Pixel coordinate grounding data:
* * *

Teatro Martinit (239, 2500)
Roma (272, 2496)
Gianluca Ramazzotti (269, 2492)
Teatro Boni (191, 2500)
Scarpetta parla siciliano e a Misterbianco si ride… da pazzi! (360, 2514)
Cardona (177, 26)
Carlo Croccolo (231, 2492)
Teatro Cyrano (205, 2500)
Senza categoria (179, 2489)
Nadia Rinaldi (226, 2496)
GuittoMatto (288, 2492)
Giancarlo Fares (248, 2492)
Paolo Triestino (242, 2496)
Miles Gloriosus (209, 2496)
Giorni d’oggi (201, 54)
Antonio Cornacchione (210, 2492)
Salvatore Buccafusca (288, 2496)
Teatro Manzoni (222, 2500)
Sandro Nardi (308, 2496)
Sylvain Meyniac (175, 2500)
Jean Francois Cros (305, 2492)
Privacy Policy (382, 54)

* * *

**TASK REQUIREMENTS:** Determine how many lines of the data above hold the word "Teatro". Output that number only.

**EXERCISE RESPONSE:** 4